● INPUT
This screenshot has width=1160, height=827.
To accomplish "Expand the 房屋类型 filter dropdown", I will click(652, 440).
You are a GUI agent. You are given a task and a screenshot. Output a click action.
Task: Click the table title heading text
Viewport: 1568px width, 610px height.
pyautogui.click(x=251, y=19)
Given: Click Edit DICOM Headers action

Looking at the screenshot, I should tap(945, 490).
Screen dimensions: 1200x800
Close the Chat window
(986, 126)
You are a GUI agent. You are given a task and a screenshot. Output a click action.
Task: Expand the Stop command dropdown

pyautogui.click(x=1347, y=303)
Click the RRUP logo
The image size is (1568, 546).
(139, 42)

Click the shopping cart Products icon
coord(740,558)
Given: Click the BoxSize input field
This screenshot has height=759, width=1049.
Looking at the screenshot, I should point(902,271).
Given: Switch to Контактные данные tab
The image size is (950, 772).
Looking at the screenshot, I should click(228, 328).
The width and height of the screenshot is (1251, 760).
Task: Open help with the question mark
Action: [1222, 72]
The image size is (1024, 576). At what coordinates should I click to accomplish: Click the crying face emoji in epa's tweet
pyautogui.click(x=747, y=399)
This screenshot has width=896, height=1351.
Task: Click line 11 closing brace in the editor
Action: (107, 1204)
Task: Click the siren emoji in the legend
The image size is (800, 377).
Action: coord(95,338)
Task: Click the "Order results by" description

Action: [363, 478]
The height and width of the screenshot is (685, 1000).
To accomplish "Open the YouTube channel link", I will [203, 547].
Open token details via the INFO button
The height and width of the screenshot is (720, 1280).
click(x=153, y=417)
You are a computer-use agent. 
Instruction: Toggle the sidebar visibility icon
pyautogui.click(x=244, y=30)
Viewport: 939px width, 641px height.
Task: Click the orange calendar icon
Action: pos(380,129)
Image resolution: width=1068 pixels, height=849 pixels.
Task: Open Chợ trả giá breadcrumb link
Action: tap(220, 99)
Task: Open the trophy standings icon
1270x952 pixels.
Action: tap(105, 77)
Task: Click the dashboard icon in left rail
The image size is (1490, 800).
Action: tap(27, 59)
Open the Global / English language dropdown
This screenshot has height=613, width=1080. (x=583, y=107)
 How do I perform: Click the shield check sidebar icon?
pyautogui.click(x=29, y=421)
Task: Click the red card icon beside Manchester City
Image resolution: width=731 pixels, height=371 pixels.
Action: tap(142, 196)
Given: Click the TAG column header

● INSTRUCTIONS TO FOLLOW
Each line above from the one with "Screen dimensions: 1200x800" up to and including the one with "The height and width of the screenshot is (685, 1000)." must be set down exactly, and no line outside that span may appear.

● REPLY
Screen dimensions: 1200x800
Close the Chat window
(986, 126)
You are a GUI agent. You are given a task and a screenshot. Output a click action.
Task: Expand the Stop command dropdown

pyautogui.click(x=1347, y=303)
Click the RRUP logo
The image size is (1568, 546).
(139, 42)

Click the shopping cart Products icon
coord(740,558)
Given: Click the BoxSize input field
This screenshot has height=759, width=1049.
Looking at the screenshot, I should point(902,271).
Given: Switch to Контактные данные tab
The image size is (950, 772).
Looking at the screenshot, I should click(228, 328).
The width and height of the screenshot is (1251, 760).
Task: Open help with the question mark
Action: [1222, 72]
The image size is (1024, 576). At what coordinates should I click to accomplish: Click the crying face emoji in epa's tweet
pyautogui.click(x=747, y=399)
This screenshot has width=896, height=1351.
Task: Click line 11 closing brace in the editor
Action: (107, 1204)
Task: Click the siren emoji in the legend
The image size is (800, 377).
Action: coord(95,338)
Task: Click the "Order results by" description

Action: [363, 478]
The height and width of the screenshot is (685, 1000).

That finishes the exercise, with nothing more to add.